The mechanism to constantly evaluate and clear cached data where applicable, is part of the housekeeping.
The aggressiveness of this mechanism can be configured via the housekeeping configuration.

Garbage collection

In a reference-based (or graph-like) data paradigm, instances never have to be deleted explicitly. For example, there is no "delete" in the java language. There are only references. If those references are utilized correctly, deleting can be done fully automatically without any need for the developer to care about it. This is called "garbage collection". The concept is basically very simple: when the last reference to an instance is cut, that instance can never be accessed again. It becomes "garbage" that occupies memory with it data that is not needed any longer. To identify those garbage instances, all an algorithm (the "garbage collector") has to do is to follow every reference, starting at some defined root instance (or several) of a graph and mark every instance it encounters as "reachable". When it has no more unvisited instances in its queue, the marking is completed. Every instance that is not marked as reachable by then must be unreachable garbage and will be deleted from memory.
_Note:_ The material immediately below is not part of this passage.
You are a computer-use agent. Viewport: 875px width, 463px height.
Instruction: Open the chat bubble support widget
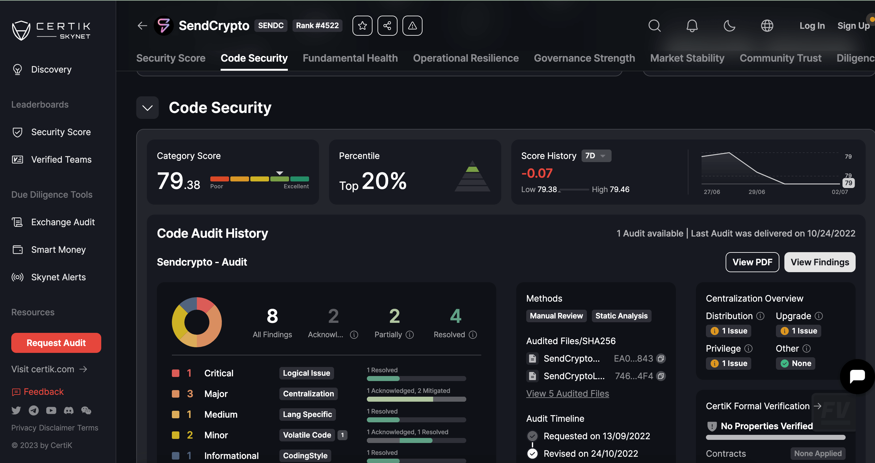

Similar to the JVM’s garbage collection to optimize its memory consumption, MicroStream has a garbage collection of its own, but for the level of persistent storage space instead of memory space.

However, MicroStreams multi-threaded garbage collector is currently still in development and not activated, yet.

Explicit Housekeeping

Housekeeping can also be triggered manually from the StorageConnection . Related methods are:

  • issueCacheCheck(nanoTimeBudgetBound)

  • issueCacheCheck(nanoTimeBudgetBound, entityEvaluator)

  • issueFileCheck(nanoTimeBudgetBound)

  • issueFileCheck(nanoTimeBudgetBound, fileDissolvingEvaluator)

  • issueFullCacheCheck()

  • issueFullCacheCheck(entityEvaluator)

  • issueFullFileCheck()

  • issueFullFileCheck(fileDissolvingEvaluator)

  • issueFullGarbageCollection()

  • issueGarbageCollection(nanoTimeBudget)

All Housekeeping methods can be given a defined time budget or can be run until full completion.